◆ **EXTRACTED INFORMATION**
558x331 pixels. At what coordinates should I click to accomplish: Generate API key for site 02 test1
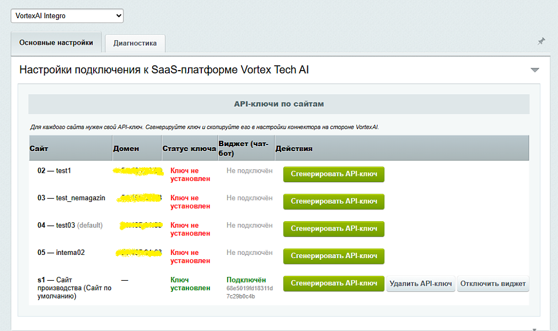pos(334,174)
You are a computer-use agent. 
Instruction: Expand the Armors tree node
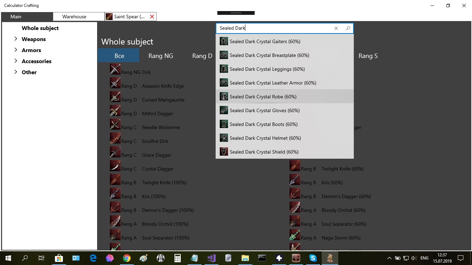click(x=16, y=50)
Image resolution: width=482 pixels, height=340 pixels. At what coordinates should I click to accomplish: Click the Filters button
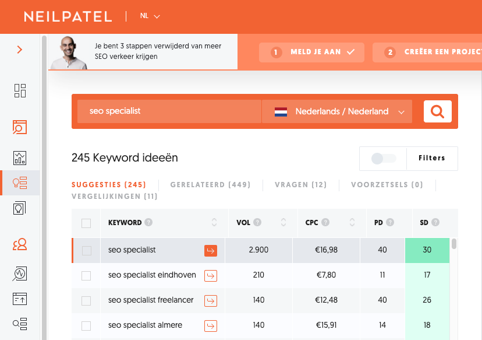[432, 158]
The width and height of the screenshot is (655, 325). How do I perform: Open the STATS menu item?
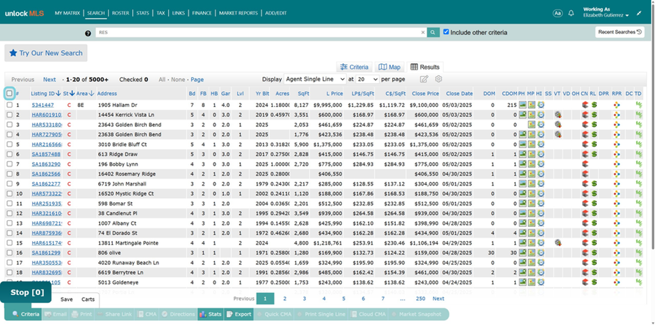point(142,13)
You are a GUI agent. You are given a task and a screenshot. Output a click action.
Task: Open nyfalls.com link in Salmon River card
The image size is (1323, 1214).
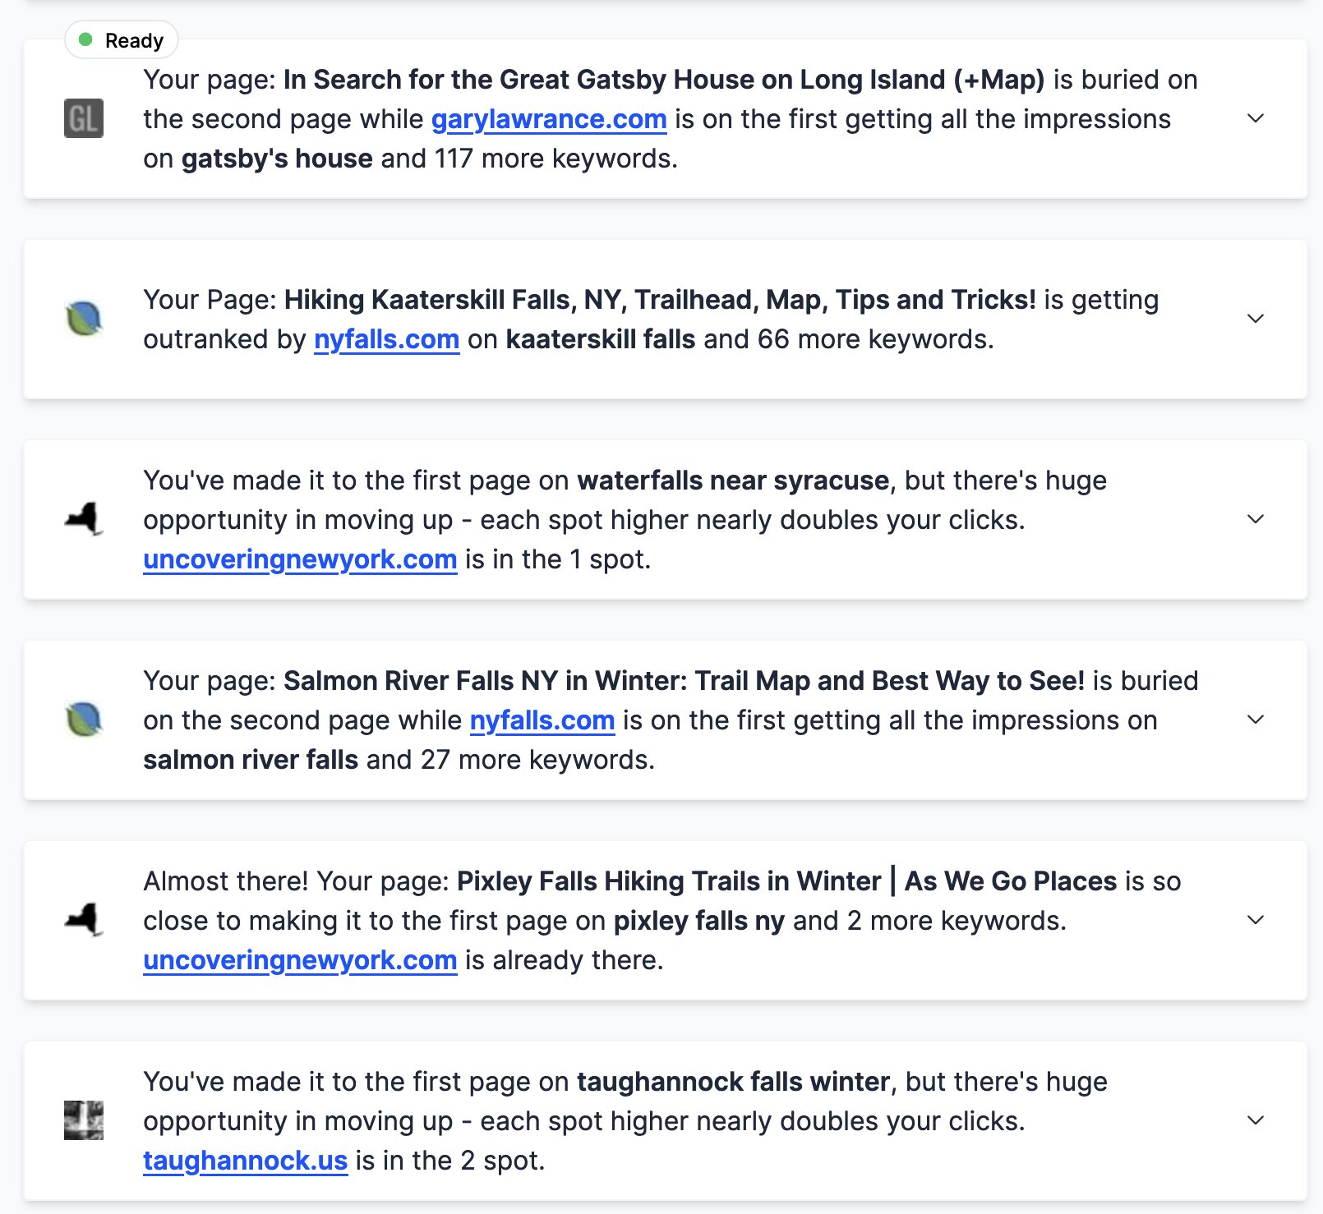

◆ **PROBLEM DESCRIPTION**
Each line in the data that holds the string "agent" must be returned.

◆ **ANSWER TO THIS EXERCISE**
You are a computer-use agent. 
You are a GUI agent. You are given a task and a screenshot. Output a click action.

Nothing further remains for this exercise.